For those who are on a “spiritual path”, there can be a danger of spiritually by-passing experiences of mental illness that still require medication, therapy or other medical interventions, no matter what their origin cause.
This by-passing can be dehabilitating for the person, and ultimately cause even more suffering and harm. Ironically, this is a further denial of life as it is, when true spiritual awakening is meeting life exactly as it is, illness and all.
It can be attractive to believe that an experience of mental illness has a spiritual origin. But whether or not this is true, it doesn’t change the necessity for appropriate treatment.
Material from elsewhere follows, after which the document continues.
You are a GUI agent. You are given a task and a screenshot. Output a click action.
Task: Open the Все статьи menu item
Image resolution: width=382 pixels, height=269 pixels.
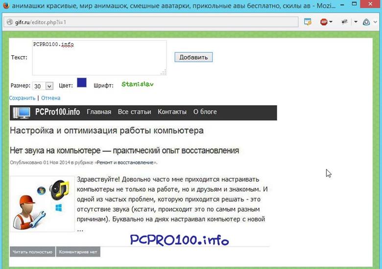[x=134, y=112]
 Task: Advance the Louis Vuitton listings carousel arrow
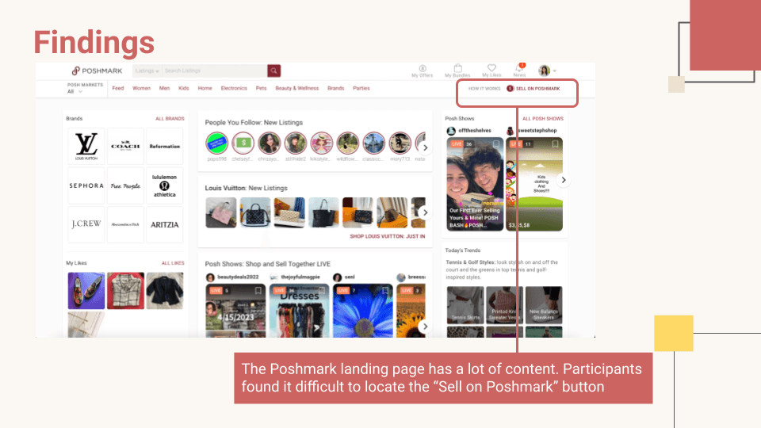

I had two experiences of psychosis a month apart in 2004, and even though I suspected my experience was related to Kundalini, I still took medication for about six months to support the stabilisation of my psyche. In that six months, I made significant lifestyle changes, built a strong foundation in my life, and started to attend to the mental and emotional causes of my experience. When I did go off medication, I tapered down slowly with the support of my friends and family to provide feedback if my behaviour changed at all.
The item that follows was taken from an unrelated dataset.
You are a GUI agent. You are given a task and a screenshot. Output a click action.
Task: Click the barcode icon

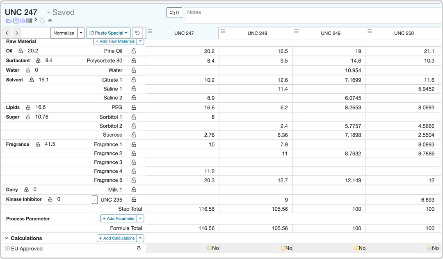click(29, 20)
My practice of yoga was a key aspect in my recovery, but it was not the only aspect. I was also examining all the underlying mental and emotional patterns that had contributed to my distress.
Tara Springett, who is a Buddhist teacher and therapist with activated Kundalini outlines what she says are the key differences between Kundalini-induced psychosis, and ordinary psychosis. These are:
Kundalini-Induced Psychosis
- A functioning sense of self remains
- They will ask for help
- They can pinpoint exactly when the crisis began.
- They can remember what it’s like to be ‘normal’ and wants to return to that state
- They can articulate what’s happening in their mind.
- There’s a strong urge to make life more loving, healthy and spiritual.
Ordinary Psychosis
- No functioning sense of self remains
- They are reluctant to ask for help
- Psychosis develops slowly and over a period of time
- They can’t remember what it’s like to be ‘normal’.
- They don’t want to talk about what’s going on in their mind.
- They’ll often turn away from loving, health or spiritual aspects of their life, or relationships
This list is not exhaustive, and it is not necessarily always true either. For example, when I was experiencing psychosis, which both times happened over a period of about 5 – 9 days, I didn’t ask for help or share what was going on in my mind. This was because of my lack of trust in other people, and my inability to be vulnerable. I didn’t feel safe asking for help or sharing the truth of my inner world with other people. (That’s an example of some of the unresolved childhood trauma I carried that meant the awaking led to psychosis.)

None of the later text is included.